Questa sì, è una drammatica emergenza. Causata da una precedente e ancor più grave emergenza: l’ormai cronica incapacità della classe politica e dirigente di costruire una prospettiva di futuro. Di fare ricerca, innovazione, di sfruttare la celebre (forse troppo?) creatività italica, di profittare dei suoi tesori culturali rendendoli pure patrimoni didattici e civici, di rappresentare per il mondo quella guida intellettuale (nel senso più generale del termine) che potrebbe e dovrebbe essere.
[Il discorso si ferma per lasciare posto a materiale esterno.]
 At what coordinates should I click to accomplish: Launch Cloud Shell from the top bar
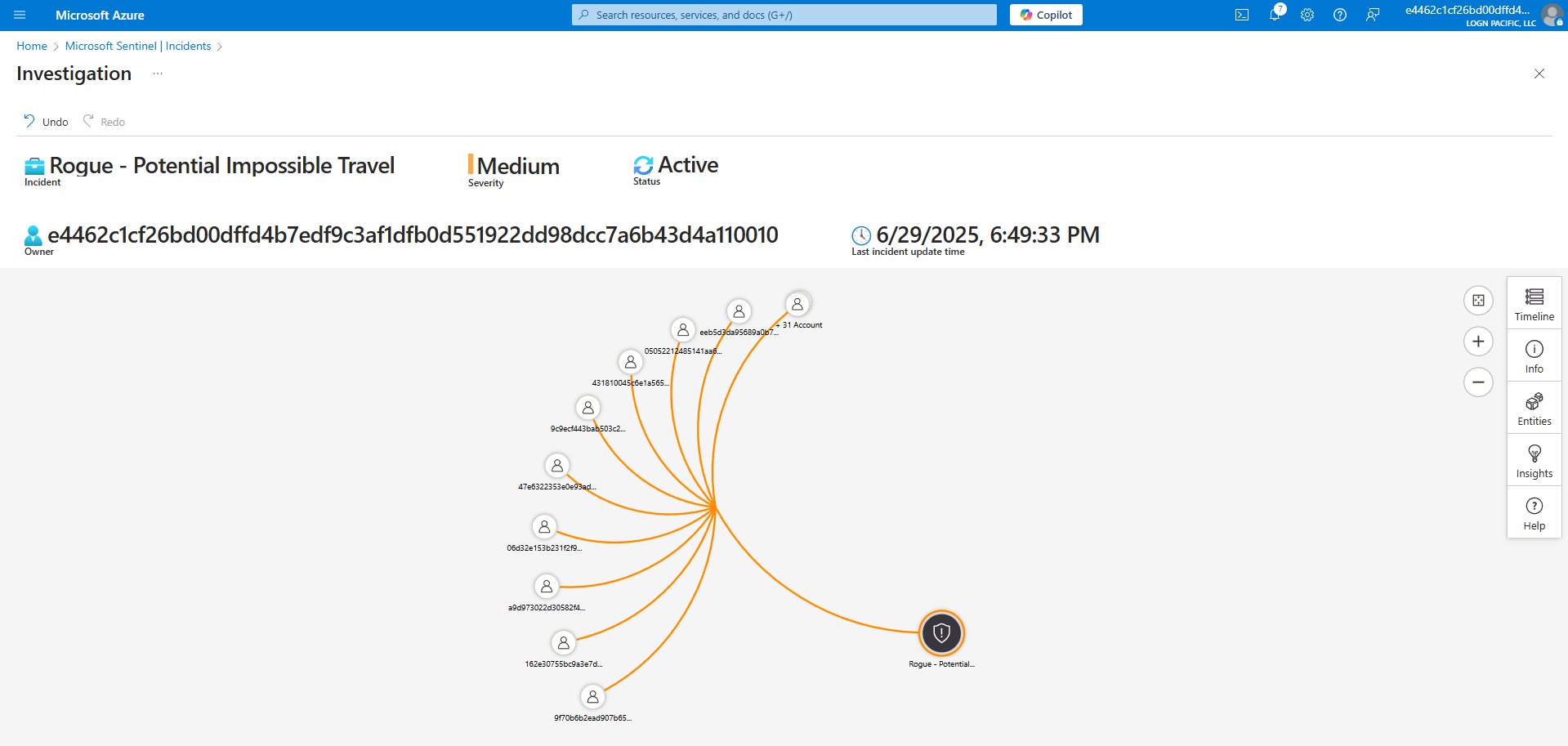pos(1241,15)
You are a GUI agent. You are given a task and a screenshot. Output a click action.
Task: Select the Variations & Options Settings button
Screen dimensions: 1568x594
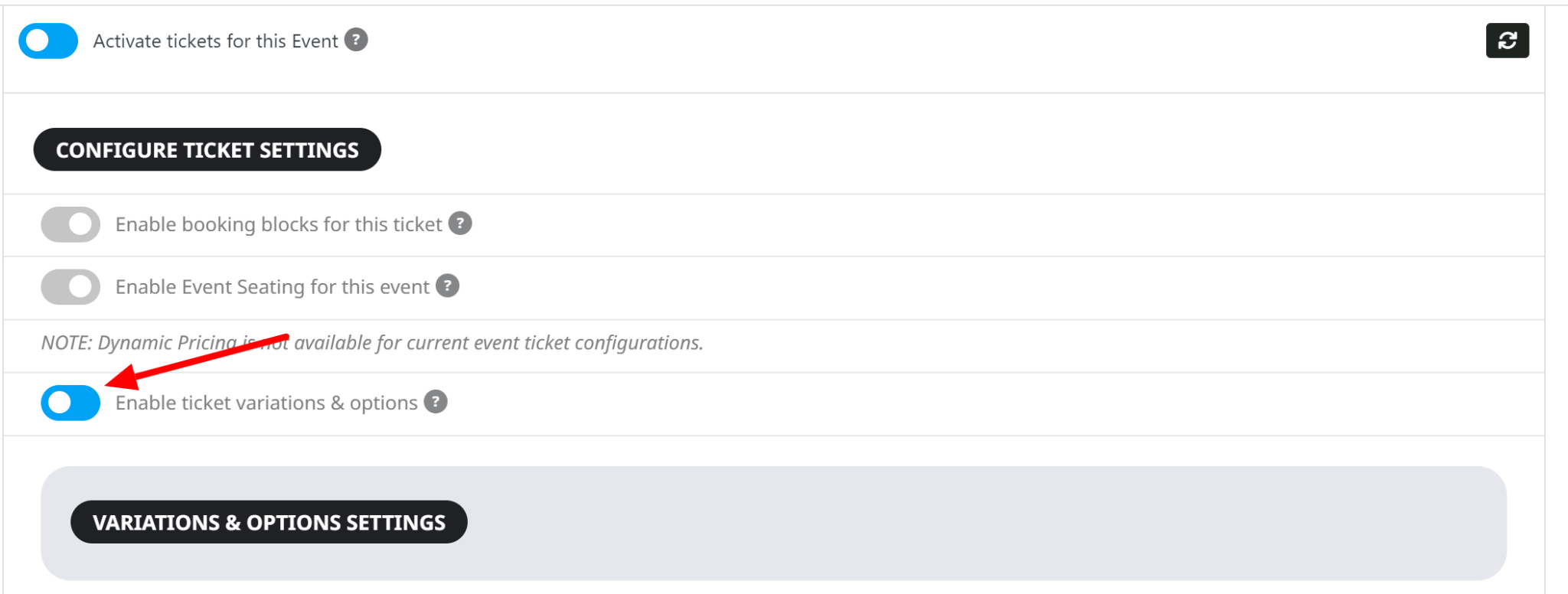(269, 522)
Invece no, pare di essere in un asilo di bambinoni mentecatti che fanno a gara a chi urla più forte e la spara più grossa. Una situazione sempre più insopportabile, come la crescente quantità di fuggitivi dimostra bene, preferendo andarsene altrove dove un buon futuro – di lavoro e di vita – lo si possa trovare.

Tuttavia, come vedete bene, nessuno o quasi vi dirà più di tanto di questa fuga di massa in corso, nessun politicante andrà in TV a promettere di risolverla, nemmeno vi farà cenno, visto che rappresenta (anche) una totale sconfitta del potere nostrano, nessun partito di maggioranza o di opposizione (due facce della stessa medaglia) ne disquisirà nel proprio programma elettorale, nessun leader si farà forte di questa autentica – essa sì – emergenza.

Perdonatemi la durezza e la crudezza, ma ad aver ormai preso l’abitudine a sguazzare nella merda ci si rende conto di esserci finiti solo quando si va completamente a fondo.